The holidays are around the corner…and I’m not very excited. If you could see the gray, rainy yuckness that is surrounding this city right now, you’d have an accurate visual for my general mood. I’m not even sure what the deal is—it’s not that there’s anything specifically wrong. I’ve come to know intimate hatred of my job, and that’s probably the biggest life-damper right now. Faithful readers know that I recently broke up with Boy, and though the relationship was short in tenure, it was long on promise (for me, anyway) and the fact that it didn’t work keeps sneaking up to bite me with big, sad teeth. Lastly, I went to see a specialist about my back last week—hoping to open big new doors of pain management for the condition that has caused me daily pain for the last few years—only to be told that I should really just exercise more and learn to deal with it. Um…are you kidding? The largest medical center in the world doesn’t have anything better to offer a 22-year-old in chronic pain than Celebrex and a pat on the head? Second opinion, please!
Compounding my general blah is the fact that tomorrow is my 23rd birthday. I just don’t care. I’ve always been really excited for my birthday—looked forward to it for weeks, planned special days, etc.—and this year it just seems like another day. 23 isn’t an age at which I’ll be taken any more seriously than I am at 22, so who cares? When I talked to my mom yesterday, she asked when she should call me Tuesday, and it took me more than a few beats to figure out why on Earth she’d be calling in the middle of the week!?! Finally it hit me (duh, it’s your birthday, moron).
So, I hate to venture into this thought process because it’s rather counter-feminist and that smells bad, but hear me out. I think a major source of my misanthropic tendencies this year comes from my harshly confirmed single status. Seriously, I thought about it last night, and I haven’t been really and truly single for my birthday (and my extension, Christmas/New Year’s) since my junior year of high school. I guess old habits die hard. That’s not to say that I was always in a good relationship each year (and yes, it was always a different one—never made a relationship last longer than 10 months), but there was always someone occupying my space and time. Maybe that’s what’s so depressing right now—I don’t even have any prospects. Short of my briefly-lived fantasies of Ethan Stiefel (dancer with ABT) or Noah Wyle, there’s no one on my radar right now. It’s one of the unpleasant realities of the “real world” that I’m still coming to grips with 18 months post-college. Couple a complete lack of preferred-gender interest with a completely under-stimulating and mind-numbing job…and it’s rather bleak. Please don’t get me wrong; I recognize and am immensely thankful for the outstanding lot in life I’ve been given. I have, through hard work and gratuitous luck, had and continue to have a very exceptional 22 years on this planet and that’s absolutely nothing to sneeze at. Everything just looks a little washed out right now.
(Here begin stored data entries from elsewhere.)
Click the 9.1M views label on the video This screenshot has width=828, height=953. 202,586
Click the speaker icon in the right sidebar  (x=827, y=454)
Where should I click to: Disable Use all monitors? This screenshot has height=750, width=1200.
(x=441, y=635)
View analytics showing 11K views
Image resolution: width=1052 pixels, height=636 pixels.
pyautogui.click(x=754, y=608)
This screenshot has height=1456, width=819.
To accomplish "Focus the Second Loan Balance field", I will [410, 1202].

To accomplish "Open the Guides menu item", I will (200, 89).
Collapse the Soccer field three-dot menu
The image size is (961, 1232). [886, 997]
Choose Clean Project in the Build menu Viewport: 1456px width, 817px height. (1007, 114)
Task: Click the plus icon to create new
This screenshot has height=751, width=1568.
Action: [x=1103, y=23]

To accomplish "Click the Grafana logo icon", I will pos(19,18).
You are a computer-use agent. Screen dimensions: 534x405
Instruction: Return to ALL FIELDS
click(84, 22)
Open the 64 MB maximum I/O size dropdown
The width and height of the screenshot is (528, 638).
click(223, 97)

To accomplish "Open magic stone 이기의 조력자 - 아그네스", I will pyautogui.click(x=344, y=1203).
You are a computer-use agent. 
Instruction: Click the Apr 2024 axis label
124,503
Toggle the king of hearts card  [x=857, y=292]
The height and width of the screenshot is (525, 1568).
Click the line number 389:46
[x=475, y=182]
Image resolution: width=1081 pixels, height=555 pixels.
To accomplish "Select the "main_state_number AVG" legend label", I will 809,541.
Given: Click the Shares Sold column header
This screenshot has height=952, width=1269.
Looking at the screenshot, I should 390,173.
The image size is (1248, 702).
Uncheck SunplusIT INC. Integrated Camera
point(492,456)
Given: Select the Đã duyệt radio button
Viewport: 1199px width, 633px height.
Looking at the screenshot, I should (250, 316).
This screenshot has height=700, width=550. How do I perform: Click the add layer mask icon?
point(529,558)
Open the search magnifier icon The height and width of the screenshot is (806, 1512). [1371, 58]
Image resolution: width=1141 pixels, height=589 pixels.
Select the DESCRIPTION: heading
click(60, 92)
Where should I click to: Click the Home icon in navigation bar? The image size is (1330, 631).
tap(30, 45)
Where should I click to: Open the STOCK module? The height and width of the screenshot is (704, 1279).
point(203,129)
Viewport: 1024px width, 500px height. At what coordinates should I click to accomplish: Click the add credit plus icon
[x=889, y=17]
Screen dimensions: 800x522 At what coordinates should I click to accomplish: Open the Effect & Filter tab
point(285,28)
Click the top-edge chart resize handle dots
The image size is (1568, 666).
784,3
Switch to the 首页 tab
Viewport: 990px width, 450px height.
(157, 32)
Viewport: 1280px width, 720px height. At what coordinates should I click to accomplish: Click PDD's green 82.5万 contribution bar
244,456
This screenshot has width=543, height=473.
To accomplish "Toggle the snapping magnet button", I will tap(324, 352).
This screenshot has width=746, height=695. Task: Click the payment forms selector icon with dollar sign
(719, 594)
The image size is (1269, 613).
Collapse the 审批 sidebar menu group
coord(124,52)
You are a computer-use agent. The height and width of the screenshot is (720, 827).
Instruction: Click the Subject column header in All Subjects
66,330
I’m feeling especially guilty about leaving the cats for Christmas week. Given that all my friends will also be out of town visiting their families, I’m left with no choice but to board them. Gawd. I can’t even board them at my regular vet—I had to be referred to a “pet resort.” I’m going to pay $26 a day for them to be tucked away in private “kitty suites.” This is seriously causing me great amounts of anxiety. One the one hand we have Phoebe, who hates with a fiery passion any and all attempts by humans to take her away from her home and general sense of control. Seriously, she was named "Meanest Cat in the City” by the folks who spayed her. These are the people who spay wild animals…yeah, she’s a little on the wild side sometimes. On the other hand we have Max, whose feline herpes is greatly aggravated by stress and is prone to bouts of abject sadness when I leave him for more than 20 hours. Basically, I’m going to come home to weepy-eyed puddle of depression and one junior Satan. And I’m going to pay out the nose for it. Greaaat. I feel guilty already.